As COO of Blockchain Initiatives, Gupta has his hands in projects ranging from the KCCOVID-19 site for donating and requesting pandemic help to Interacshn — a startup focused on machine learning and AI-based coronavirus solutions. His latest venture, MyAnIML, helps ranchers predict diseases in cattle through facial recognition, and earned him a spot in the recently completed Techstars Kansas City cohort.
“I don’t have any aspiration of becoming the next Jeff Bezos,” Gupta said. “I just love solving things.”
Click here to learn more about MyAnIML.
Originally from New Delhi, India, Gupta moved to the U.S. to earn his electrical engineering degree at the University of Nebraska in Lincoln. Living in the states on his own helped Gupta grow up quickly and taught him how to either fight or accept existing systems.
After graduating, he stayed in the Midwest, landing a job working on breakthrough technology in the late 1990s at Sprint in Kansas City. Later joining teams at telecommunications companies like Motorola and Centurylink, the urge to start his own ventures persisted.

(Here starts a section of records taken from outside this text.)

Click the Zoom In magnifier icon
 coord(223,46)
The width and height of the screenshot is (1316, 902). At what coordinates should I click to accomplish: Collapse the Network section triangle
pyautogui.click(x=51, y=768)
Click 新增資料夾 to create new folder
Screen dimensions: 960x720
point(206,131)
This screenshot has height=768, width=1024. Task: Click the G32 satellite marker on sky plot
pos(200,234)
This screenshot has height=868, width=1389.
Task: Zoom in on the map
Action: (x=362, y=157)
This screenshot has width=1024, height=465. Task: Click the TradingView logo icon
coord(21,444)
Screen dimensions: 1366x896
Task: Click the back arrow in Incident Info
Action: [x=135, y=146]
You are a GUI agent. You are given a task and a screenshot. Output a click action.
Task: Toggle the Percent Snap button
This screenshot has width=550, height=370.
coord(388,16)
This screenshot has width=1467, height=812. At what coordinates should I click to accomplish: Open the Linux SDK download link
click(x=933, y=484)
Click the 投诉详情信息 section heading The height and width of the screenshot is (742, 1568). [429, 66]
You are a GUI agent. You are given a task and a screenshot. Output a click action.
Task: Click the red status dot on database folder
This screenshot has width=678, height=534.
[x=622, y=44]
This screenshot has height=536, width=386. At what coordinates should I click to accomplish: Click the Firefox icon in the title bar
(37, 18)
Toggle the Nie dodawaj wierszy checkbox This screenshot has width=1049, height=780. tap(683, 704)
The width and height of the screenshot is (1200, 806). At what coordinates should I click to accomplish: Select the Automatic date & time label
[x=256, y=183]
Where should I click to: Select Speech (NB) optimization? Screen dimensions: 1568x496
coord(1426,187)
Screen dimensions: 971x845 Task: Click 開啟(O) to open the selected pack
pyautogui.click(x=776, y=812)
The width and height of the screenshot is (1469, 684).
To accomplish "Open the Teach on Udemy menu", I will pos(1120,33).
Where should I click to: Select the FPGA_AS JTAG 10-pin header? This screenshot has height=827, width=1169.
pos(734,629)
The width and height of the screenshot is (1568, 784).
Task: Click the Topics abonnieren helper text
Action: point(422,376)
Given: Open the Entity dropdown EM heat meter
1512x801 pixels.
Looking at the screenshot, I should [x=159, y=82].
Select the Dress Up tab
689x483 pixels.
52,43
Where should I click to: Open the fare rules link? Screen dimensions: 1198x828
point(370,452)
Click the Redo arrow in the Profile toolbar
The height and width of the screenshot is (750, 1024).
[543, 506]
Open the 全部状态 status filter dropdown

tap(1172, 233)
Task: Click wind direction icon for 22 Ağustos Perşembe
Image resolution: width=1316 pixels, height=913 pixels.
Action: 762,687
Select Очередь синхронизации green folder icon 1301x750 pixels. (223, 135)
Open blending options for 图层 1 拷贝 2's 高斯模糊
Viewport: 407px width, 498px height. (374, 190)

Simply put, the corporate pace was too slow, Gupta said.
“When I wake up in the morning, I know what I need to develop,” Gupta said. “Then when I lie down in the nighttime, I go through that list of accomplishments. Did I do all that or not? And in many cases, working for those Fortune 100 companies, I wasn’t able to because you’re waiting on somebody else to do something before you could do your own work.”
In 2001, Gupta and his wife, Dr. Saroj Gupta, started their first business together. Since then, he’s moved from project to project, leading wildly successful and not-so-successful businesses, he said — with both outcomes teaching him unique lessons.
When he’s not working, Gupta likes to hike, camp, and fish.
CJ Obermaier, a senior software engineer for the internal risk management company, Archer, knows Gupta through the Kansas City chapter of Government Blockchain Association and through Gupta’s annual Blockchain KC Conference.
Gupta is ambitious and emphasizes community impact, he said.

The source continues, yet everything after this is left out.